Sentir dor é inevitável. Como certo clássico de Jhon Green cita: a dor precisa ser sentida. Então, assim como a felicidade, o riso, o tato e aquele afeto quentinho, a dor também precisa de alguém para senti-la, precisa de uma pessoa para transportá-la, invocá-la ou até mesmo negá-la. 

Mas não sei vocês, eu particularmente gosto da dita cuja. Gosto de encontrar um cenário perfeito e uma canção específica para chorar oceanos atlânticos, pacíficos e de todas as espécies possíveis, até não ter mais lágrimas o suficiente e me afundar no Mar Morto.

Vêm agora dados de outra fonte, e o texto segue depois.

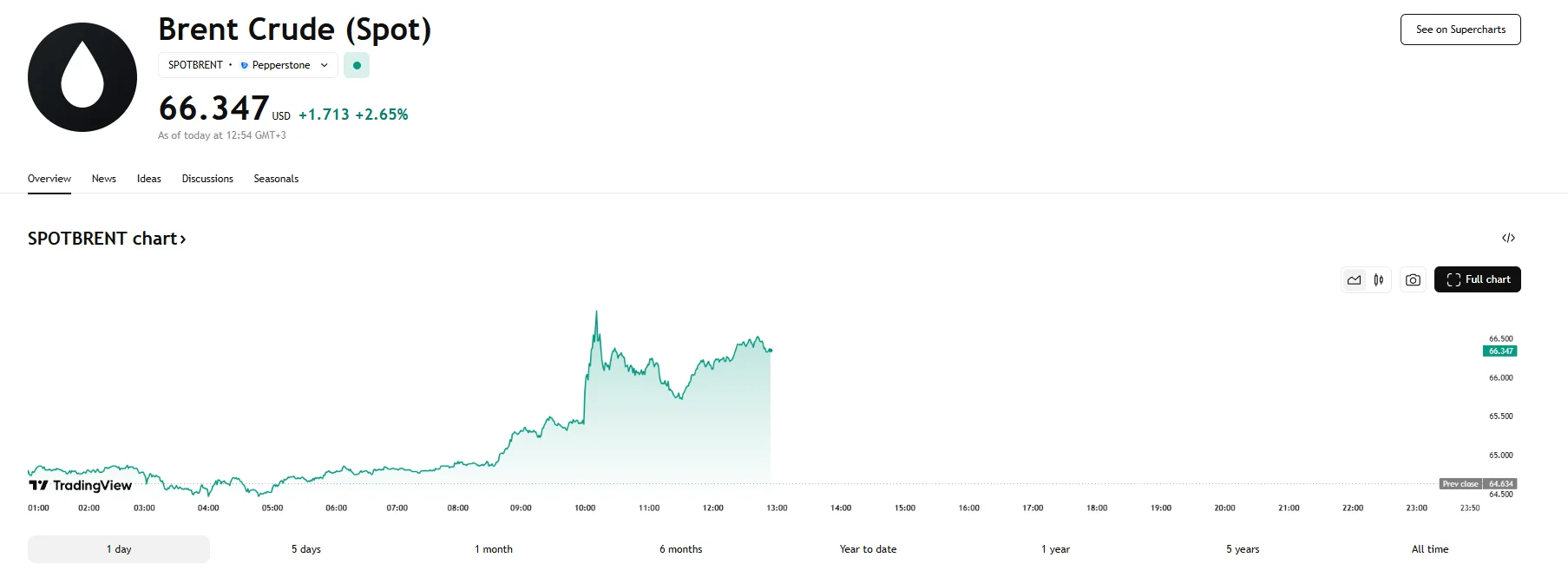The height and width of the screenshot is (577, 1568).
Task: Open the SPOTBRENT chart disclosure arrow
Action: tap(183, 238)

Gosto de conhecer profundezas e abismos inabitáveis e encontrar sentimentos infundados. 

Como explicar tal peculiaridade? Como ensinar as pessoas a sentirem o que nem você compreende? 

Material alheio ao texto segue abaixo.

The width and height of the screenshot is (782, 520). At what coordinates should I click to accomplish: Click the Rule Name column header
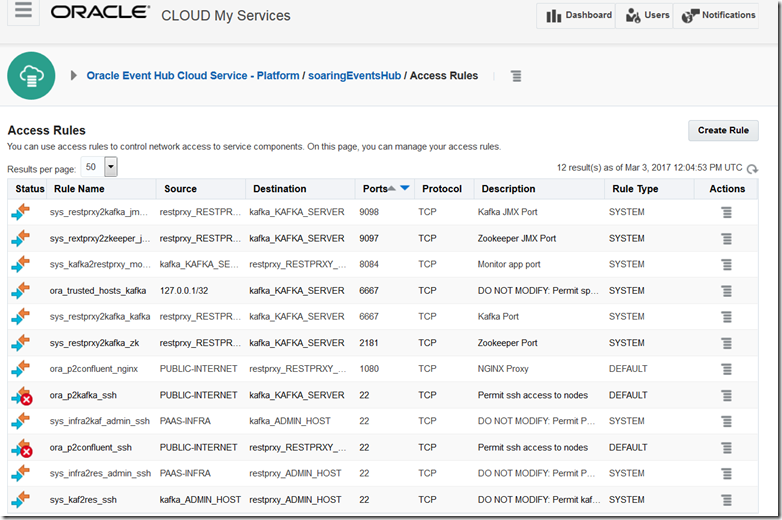(79, 188)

O resultado talvez seja uma dízima periódica ou uma variável X. Talvez até um infinito menor que o seu complexo emocional. Mas ninguém pode contestar que se trata de um paradoxo universal. 

Tentamos eufemizar, e algumas vezes até hiperbolizar essa antonímia da vida, mas independente se pela Lei Ohm ou de Newton, a essência é, pelo manto da coisa julgada, a nossa sentença definitiva.